So, you're saying that the LOCK and UNLOCK primitives don't actually modify
memory, but rather simply pin the cacheline into the CPU's cache and refuse to
let anyone else touch it?
No... it can't work like that. It *must* make a memory modification - after
all, the CPU doesn't know that what it's doing is a spin_unlock(), say, rather
than an atomic_set().
David
On Thursday 09 March 2006 04:45, you wrote:
> ... then I can remove the sync from write*, which would be nice, and
> make mmiowb() be a sync. I wonder how long we're going to spend
> chasing driver bugs after that, though. :)
Can you do a patch, which does the change, so people can actually
test their drivers?
--
Greetings Michael.
David Howells <[email protected]> writes:
[...]
> +=======================================
> +LINUX KERNEL COMPILER BARRIER FUNCTIONS
> +=======================================
> +
> +The Linux kernel has an explicit compiler barrier function that prevents the
> +compiler from moving the memory accesses either side of it to the other side:
> +
> + barrier();
> +
> +This has no direct effect on the CPU, which may then reorder things however it
> +wishes.
> +
> +In addition, accesses to "volatile" memory locations and volatile asm
> +statements act as implicit compiler barriers.
This last statement seems to contradict with what GCC manual says about
volatile asm statements:
"You can prevent an `asm' instruction from being deleted by writing the
keyword `volatile' after the `asm'. [...]
The `volatile' keyword indicates that the instruction has important
side-effects. GCC will not delete a volatile `asm' if it is reachable.
(The instruction can still be deleted if GCC can prove that
control-flow will never reach the location of the instruction.) *Note
that even a volatile `asm' instruction can be moved relative to other
code, including across jump instructions.*"
I think that volatile memory locations aren't compiler barriers either,
-- GCC only guarantees that it won't remove the access and that it won't
re-arrange the access w.r.t. other *volatile* accesses. On the other
hand, barrier() indeed prevents *any* memory access from being moved
across the barrier.
-- Sergei.
On Iau, 2006-03-09 at 11:41 +0000, David Howells wrote:
> Alan Cox <[email protected]> wrote:
> So, you're saying that the LOCK and UNLOCK primitives don't actually modify
> memory, but rather simply pin the cacheline into the CPU's cache and refuse to
> let anyone else touch it?
Basically yes
> No... it can't work like that. It *must* make a memory modification
Then you'll have to argue with the chip designers because it doesn't.

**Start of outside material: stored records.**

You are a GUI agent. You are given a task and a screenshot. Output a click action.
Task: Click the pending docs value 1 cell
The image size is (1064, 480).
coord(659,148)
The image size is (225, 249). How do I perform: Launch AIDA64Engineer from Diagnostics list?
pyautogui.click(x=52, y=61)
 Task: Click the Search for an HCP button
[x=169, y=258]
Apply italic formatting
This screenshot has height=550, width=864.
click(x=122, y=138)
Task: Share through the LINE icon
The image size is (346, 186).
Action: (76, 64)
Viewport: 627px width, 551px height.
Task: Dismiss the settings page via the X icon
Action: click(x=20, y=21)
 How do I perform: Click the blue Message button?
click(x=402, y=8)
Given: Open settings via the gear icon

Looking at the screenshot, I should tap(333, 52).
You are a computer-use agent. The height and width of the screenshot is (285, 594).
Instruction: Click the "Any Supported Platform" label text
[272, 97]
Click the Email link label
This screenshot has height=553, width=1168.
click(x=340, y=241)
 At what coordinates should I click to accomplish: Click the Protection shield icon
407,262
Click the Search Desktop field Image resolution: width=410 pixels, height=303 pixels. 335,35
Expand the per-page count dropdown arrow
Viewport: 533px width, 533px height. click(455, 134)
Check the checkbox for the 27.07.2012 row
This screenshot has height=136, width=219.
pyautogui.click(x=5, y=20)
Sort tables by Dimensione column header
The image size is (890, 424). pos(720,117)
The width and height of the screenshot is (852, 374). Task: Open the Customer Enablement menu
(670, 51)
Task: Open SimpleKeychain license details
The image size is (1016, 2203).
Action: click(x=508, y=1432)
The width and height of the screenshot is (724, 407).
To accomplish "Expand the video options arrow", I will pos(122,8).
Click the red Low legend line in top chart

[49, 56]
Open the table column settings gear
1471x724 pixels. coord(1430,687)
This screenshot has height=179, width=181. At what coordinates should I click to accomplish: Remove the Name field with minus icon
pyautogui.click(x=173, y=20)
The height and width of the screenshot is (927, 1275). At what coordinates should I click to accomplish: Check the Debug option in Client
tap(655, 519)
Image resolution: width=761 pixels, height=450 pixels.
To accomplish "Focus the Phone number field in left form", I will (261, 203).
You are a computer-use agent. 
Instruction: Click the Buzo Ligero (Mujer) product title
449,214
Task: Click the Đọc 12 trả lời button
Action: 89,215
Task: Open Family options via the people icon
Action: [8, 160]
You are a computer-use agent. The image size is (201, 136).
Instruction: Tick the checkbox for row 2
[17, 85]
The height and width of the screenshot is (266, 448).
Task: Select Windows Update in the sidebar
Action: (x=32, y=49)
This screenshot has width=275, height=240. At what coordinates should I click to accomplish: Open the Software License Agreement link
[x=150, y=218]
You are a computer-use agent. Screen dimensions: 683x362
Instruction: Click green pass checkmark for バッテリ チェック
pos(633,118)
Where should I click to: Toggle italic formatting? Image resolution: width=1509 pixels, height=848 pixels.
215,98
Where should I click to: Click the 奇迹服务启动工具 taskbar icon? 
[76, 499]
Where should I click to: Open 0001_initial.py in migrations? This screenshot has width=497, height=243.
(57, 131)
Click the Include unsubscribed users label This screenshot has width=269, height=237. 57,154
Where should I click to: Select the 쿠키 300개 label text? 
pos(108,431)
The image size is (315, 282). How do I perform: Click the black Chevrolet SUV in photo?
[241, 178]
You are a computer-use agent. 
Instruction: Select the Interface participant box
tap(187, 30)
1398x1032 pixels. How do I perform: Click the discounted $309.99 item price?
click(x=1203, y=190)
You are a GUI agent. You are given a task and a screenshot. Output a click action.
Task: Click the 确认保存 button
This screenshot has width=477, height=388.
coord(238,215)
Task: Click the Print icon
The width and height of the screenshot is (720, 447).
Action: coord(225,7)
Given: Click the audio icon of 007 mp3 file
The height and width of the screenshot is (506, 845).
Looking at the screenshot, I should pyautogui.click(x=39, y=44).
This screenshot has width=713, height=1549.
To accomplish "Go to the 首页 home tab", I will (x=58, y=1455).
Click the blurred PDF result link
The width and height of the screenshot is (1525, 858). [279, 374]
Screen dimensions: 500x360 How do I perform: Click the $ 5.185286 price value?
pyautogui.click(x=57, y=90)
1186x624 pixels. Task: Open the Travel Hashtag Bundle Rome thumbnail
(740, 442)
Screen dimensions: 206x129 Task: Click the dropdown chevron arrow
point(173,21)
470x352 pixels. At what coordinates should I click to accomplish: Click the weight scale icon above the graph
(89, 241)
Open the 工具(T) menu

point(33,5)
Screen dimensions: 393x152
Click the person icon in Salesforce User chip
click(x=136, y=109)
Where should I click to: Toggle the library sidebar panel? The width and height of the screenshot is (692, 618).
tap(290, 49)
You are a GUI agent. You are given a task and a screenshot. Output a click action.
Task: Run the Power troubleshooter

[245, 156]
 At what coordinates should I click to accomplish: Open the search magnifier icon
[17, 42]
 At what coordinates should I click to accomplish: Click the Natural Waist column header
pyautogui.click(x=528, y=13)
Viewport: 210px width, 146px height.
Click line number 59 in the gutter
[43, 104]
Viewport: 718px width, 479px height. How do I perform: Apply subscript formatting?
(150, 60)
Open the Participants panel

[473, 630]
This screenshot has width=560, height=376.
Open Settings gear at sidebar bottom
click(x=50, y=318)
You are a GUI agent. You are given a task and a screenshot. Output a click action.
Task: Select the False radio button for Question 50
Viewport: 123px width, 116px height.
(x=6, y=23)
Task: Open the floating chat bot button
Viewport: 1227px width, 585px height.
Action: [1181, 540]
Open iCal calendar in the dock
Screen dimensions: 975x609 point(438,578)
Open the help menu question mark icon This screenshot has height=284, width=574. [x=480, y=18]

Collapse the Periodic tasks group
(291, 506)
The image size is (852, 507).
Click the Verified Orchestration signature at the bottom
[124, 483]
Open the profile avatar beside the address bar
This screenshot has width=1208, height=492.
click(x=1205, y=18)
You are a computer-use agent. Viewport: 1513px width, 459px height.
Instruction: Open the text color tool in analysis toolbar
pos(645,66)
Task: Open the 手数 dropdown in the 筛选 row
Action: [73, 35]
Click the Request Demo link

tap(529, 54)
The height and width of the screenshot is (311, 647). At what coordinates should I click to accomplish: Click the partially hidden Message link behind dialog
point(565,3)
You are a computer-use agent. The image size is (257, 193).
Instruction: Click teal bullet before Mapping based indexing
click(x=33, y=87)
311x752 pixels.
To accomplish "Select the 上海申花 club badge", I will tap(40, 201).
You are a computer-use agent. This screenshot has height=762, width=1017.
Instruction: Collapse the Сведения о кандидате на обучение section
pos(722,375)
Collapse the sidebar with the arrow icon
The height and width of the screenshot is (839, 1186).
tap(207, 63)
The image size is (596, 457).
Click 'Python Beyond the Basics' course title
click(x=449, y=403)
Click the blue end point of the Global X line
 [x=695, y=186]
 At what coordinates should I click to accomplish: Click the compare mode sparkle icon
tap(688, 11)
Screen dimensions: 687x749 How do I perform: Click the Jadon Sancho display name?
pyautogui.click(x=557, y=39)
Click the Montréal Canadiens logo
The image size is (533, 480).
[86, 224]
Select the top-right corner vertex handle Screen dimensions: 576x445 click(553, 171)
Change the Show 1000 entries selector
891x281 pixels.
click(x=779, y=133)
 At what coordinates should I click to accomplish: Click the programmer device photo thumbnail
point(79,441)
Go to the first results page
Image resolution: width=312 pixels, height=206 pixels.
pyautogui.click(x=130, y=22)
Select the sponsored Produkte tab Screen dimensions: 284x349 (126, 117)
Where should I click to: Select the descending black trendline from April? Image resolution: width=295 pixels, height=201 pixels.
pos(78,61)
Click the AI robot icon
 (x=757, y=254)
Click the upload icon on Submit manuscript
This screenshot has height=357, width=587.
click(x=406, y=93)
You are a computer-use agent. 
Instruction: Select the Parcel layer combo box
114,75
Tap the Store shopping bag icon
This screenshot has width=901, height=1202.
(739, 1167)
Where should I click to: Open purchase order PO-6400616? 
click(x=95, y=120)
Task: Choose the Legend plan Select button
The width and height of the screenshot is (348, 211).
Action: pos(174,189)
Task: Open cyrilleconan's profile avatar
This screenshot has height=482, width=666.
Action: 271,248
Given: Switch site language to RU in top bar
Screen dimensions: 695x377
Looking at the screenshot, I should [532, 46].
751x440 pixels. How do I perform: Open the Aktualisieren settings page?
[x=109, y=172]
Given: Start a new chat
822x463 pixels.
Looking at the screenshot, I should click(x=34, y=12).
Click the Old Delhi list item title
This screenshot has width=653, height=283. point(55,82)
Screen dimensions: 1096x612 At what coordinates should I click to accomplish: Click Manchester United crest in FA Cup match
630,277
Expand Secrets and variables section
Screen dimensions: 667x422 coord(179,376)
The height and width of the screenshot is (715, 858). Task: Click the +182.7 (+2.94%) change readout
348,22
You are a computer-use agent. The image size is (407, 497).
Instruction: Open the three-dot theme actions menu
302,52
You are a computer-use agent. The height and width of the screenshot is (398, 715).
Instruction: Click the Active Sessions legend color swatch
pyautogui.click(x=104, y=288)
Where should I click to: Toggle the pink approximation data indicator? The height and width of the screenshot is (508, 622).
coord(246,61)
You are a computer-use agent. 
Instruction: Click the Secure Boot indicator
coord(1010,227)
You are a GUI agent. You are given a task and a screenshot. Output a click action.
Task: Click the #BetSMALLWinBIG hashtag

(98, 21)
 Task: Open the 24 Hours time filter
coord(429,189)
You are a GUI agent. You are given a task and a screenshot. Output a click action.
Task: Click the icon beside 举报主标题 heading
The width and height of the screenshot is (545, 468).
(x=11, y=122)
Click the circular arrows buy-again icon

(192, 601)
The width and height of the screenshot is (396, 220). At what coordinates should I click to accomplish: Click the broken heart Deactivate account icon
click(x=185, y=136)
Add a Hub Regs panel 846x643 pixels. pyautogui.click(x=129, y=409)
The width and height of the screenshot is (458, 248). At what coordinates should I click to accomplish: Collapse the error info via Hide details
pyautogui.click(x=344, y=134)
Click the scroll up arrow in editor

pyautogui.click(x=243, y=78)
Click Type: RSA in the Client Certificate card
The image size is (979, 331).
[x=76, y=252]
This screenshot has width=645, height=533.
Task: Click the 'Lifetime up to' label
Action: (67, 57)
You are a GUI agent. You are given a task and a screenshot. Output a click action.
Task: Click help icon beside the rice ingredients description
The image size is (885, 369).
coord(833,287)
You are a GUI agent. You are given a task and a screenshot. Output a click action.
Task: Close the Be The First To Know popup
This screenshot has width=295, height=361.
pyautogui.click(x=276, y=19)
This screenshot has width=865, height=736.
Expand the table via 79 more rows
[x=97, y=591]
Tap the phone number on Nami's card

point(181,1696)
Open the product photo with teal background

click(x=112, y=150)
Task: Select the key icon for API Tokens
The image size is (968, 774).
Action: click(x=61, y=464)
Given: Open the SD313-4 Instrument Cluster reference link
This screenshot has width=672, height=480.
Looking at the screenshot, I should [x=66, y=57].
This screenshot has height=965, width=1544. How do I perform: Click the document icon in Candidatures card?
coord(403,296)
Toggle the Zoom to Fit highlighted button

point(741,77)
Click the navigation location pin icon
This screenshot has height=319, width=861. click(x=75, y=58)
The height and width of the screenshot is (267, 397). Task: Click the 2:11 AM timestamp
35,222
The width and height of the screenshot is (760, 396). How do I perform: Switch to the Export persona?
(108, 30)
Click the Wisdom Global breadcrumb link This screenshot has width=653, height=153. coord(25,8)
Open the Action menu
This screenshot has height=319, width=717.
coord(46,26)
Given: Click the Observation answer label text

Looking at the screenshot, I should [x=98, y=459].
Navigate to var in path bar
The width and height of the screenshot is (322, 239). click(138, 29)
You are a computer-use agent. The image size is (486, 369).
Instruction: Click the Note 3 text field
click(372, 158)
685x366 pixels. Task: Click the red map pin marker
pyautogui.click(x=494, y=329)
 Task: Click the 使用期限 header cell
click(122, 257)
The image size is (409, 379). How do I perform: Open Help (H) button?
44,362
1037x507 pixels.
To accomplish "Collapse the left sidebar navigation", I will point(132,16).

Its all built around the cache coherency. To make a write to a cache
line I must be the sole owner of the line. Look up "MESI cache" in a
good book on the subject.
If we own the affected line then we can update just the cache and be
sure that since we own the cache line and we will write it back if
anyone else asks for it (or nowdays on some systems transfer it direct
to the other cpu) that we get locked semantics
Linus Torvalds <[email protected]> wrote:
> > A spin_lock does show up on the bus, doesn't it?
>
> Nope.
Yes, sort of, under some circumstances. If the CPU doing the spin_lock()
doesn't own the cacheline with the lock, it'll have to resort to the bus to
grab the cacheline from the current owner (so another CPU would at least see a
read).
The effect of the spin_lock() might not be seen outside of the CPU before the
spin_unlock() occurs, but it *will* be committed to the CPU's cache, and given
cache coherency mechanisms, that's effectively the same as main memory.
So it's in effect visible on the bus, given that it will be transferred to
another CPU when requested; and as long as the other CPUs expect to see the
effects and the ordering imposed, it's immaterial whether the content of the
spinlock is actually ever committed to SDRAM or whether it remains perpetually
in one or another's CPU cache.
David
Alan Cox <[email protected]> wrote:
> > Alan Cox <[email protected]> wrote:
> > So, you're saying that the LOCK and UNLOCK primitives don't actually modify
> > memory, but rather simply pin the cacheline into the CPU's cache and refuse to
> > let anyone else touch it?
>
> Basically yes
What you said is incomplete: the cacheline is wangled into the Exclusive
state, and there it sits until modified (at which point it shifts to the
Modified state) or stolen (when it shifts to the Shared state). Whilst the x86
CPU might pin it there for the duration of the execution of the locked
instruction, it can't leave it there until it detects a spin_unlock() or
equivalent.
I guess LL/SC and LWARX/STWCX work by the reserved load wangling the cacheline
into the Exclusive state, and then the conditional store only doing the store
if the cacheline is still in that state. I don't know whether the conditional
store may modify a cacheline that's in the Modified state, but I'd guess you'd
need more state than that, because you have to pair it with a load reserved.
With inter-CPU memory barriers I think you have to consider the cache part of
the memory, not part of the CPU. The CPU _does_ make a memory modification;
it's just that it doesn't proceed any further than the cache, until the cache
coherency mechanisms transfer the change to another CPU, or until the cache
becomes full and the lock's line gets ejected.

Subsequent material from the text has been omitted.